DESCRIPTION OF THE TASK — Could you please reproduce every record below exactly, leaving out the pictures?

[Screenshot grounding data]
┄┄┄┄┄┄

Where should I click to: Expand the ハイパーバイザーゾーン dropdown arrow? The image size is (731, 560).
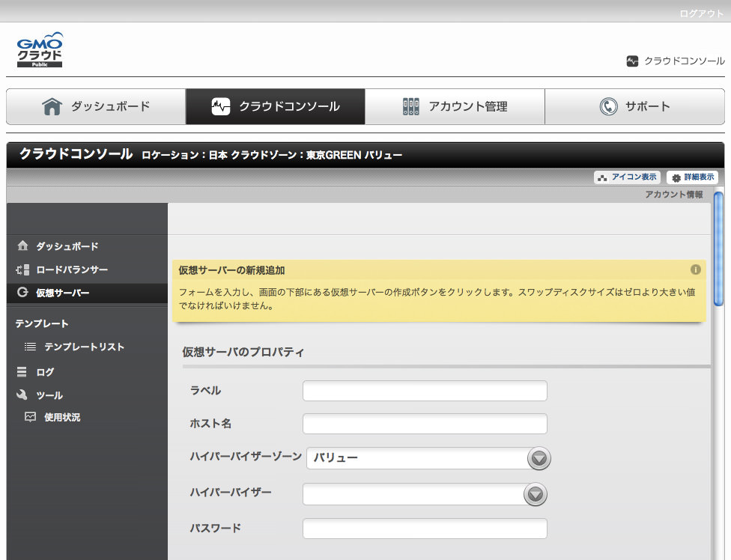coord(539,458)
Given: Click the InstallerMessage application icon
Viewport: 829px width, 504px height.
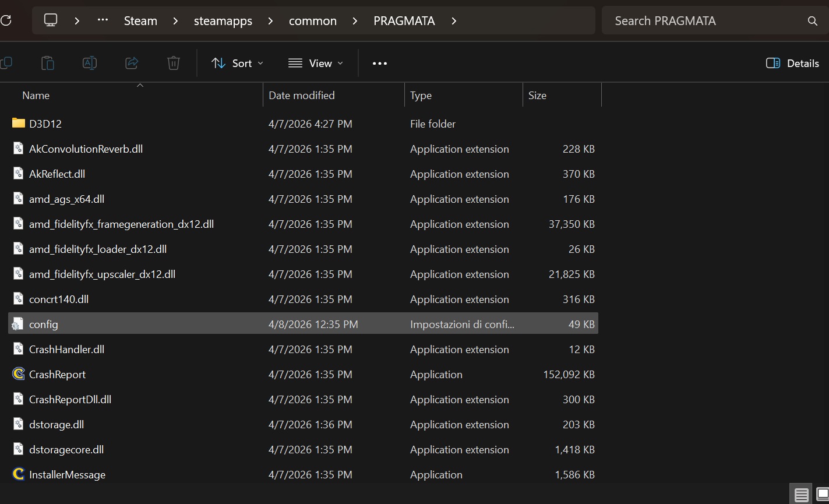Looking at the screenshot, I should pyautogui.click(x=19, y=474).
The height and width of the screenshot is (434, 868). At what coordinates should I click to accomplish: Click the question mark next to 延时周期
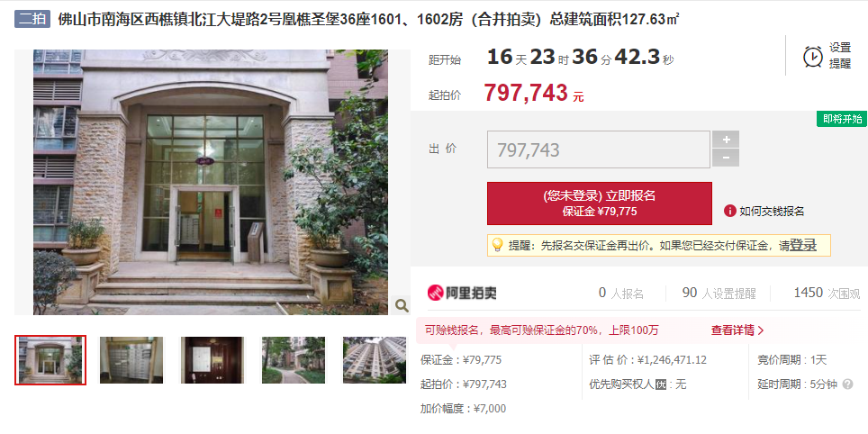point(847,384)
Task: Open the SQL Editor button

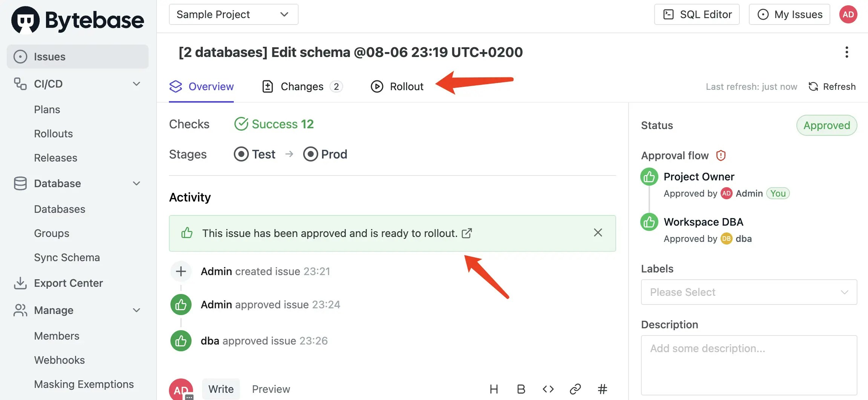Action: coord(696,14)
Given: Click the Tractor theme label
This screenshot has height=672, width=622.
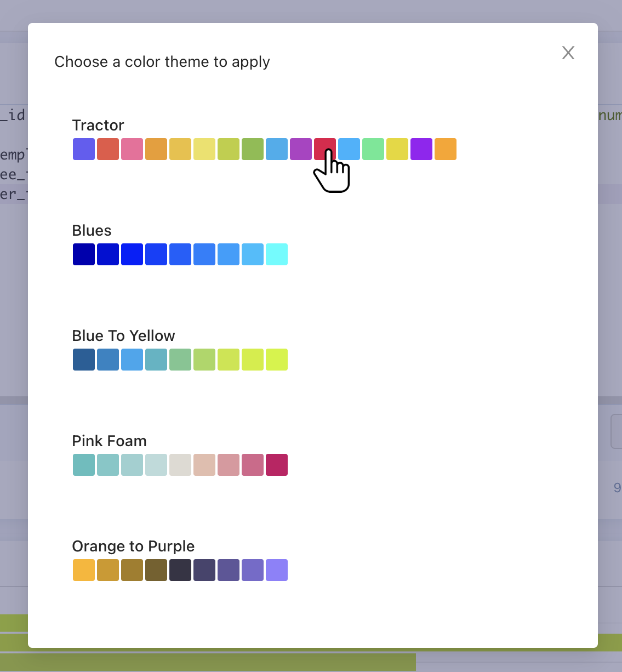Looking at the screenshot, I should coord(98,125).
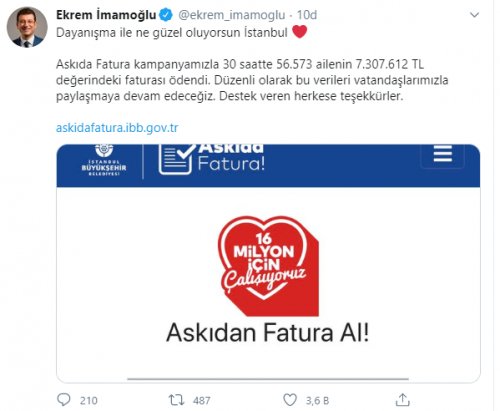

┄┄┄┄┄┄

SOLUTION FOR THIS TASK —
Where should I click to: Expand the ハイパーバイザーゾーン dropdown arrow? The image size is (731, 560).
coord(539,458)
Given: Click the InstallerMessage application icon
Viewport: 829px width, 504px height.
Looking at the screenshot, I should pyautogui.click(x=19, y=474).
The height and width of the screenshot is (434, 868). At what coordinates should I click to accomplish: Click the question mark next to 延时周期
point(847,384)
Task: Open the SQL Editor button

Action: coord(696,14)
Given: Click the Tractor theme label
This screenshot has height=672, width=622.
Looking at the screenshot, I should coord(98,125).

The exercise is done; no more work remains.